The answer must consist of each line below that contains the string "Image".

RECORDS SHOWN START

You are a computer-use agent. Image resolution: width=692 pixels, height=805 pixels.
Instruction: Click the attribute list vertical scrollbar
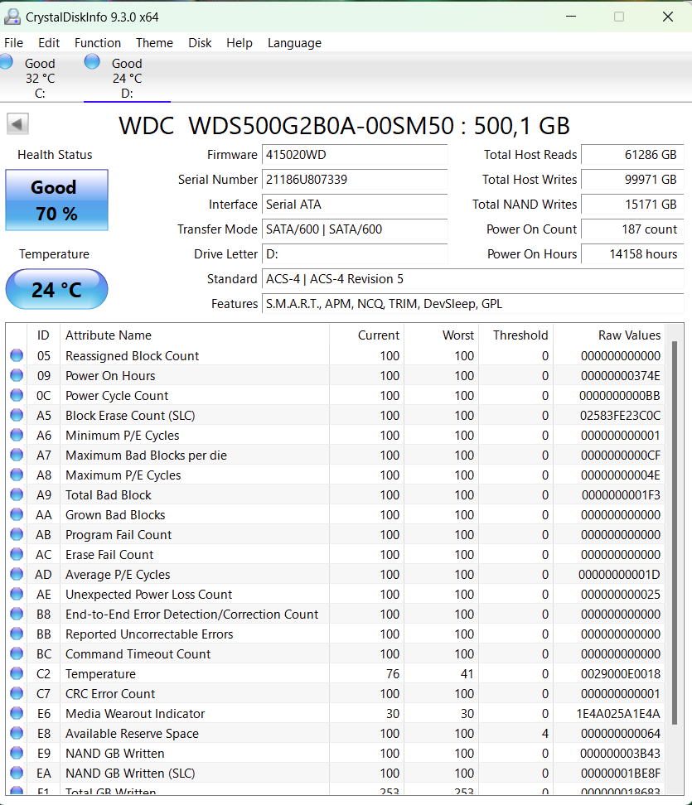675,530
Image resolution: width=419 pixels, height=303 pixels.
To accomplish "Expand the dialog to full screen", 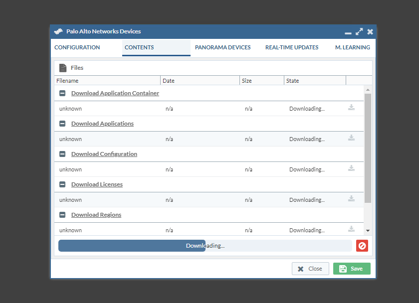I will click(x=359, y=31).
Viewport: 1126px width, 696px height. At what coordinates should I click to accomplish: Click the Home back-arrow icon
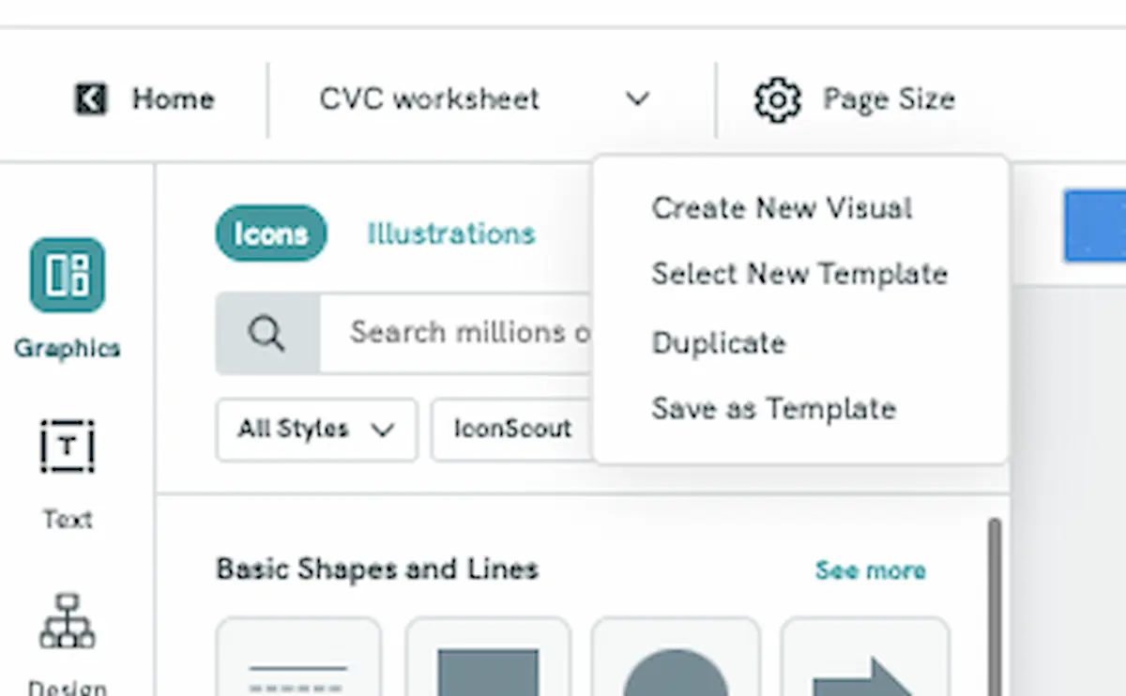click(91, 98)
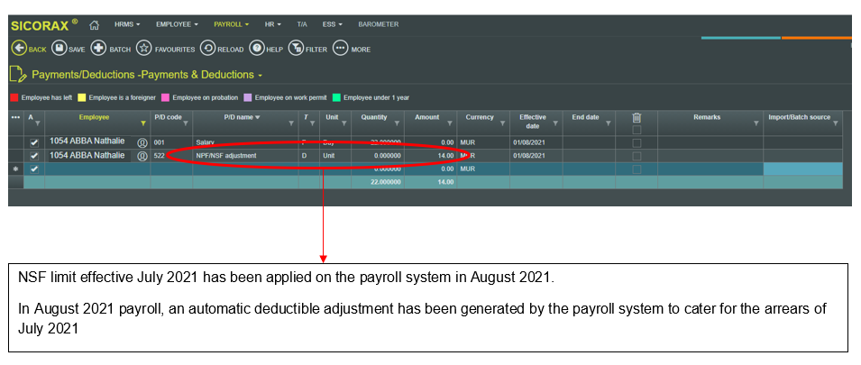Click the Filter funnel toolbar icon
Screen dimensions: 861x365
[295, 49]
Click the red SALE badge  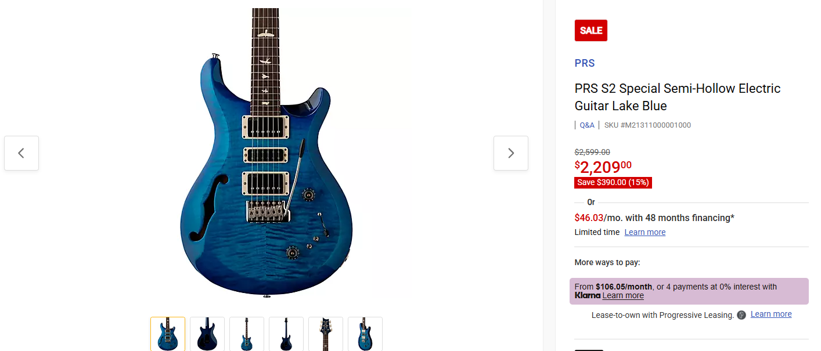[591, 30]
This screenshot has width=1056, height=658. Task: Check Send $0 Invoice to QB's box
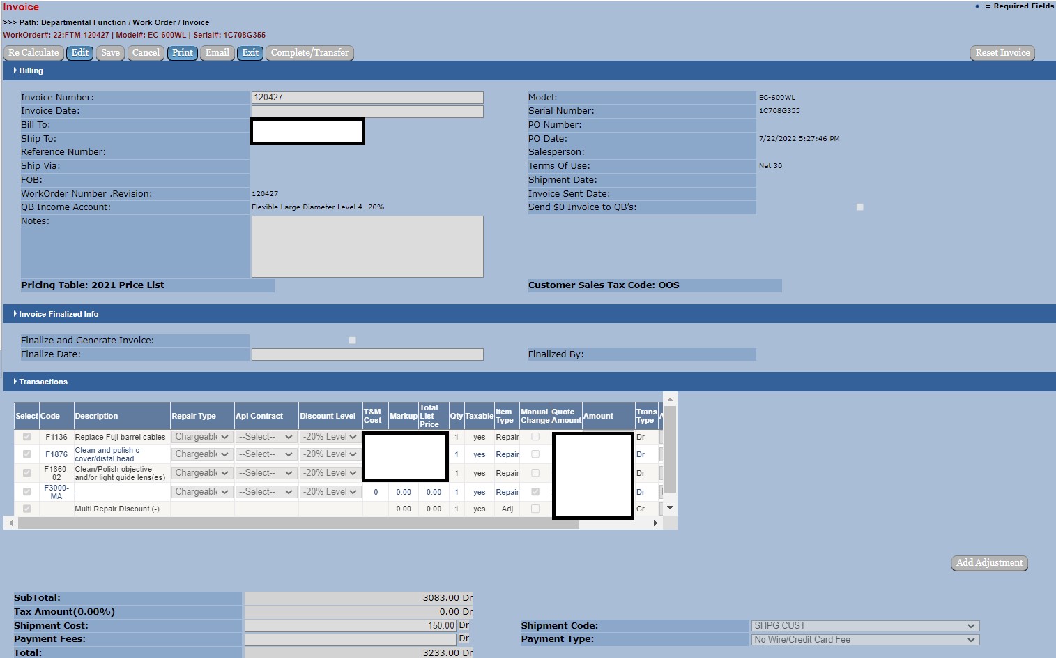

RECORDS SHOWN END

### RESPONSE TO THIS TASK
You are a computer-use agent. Image resolution: width=692 pixels, height=805 pixels.
Image resolution: width=419 pixels, height=303 pixels.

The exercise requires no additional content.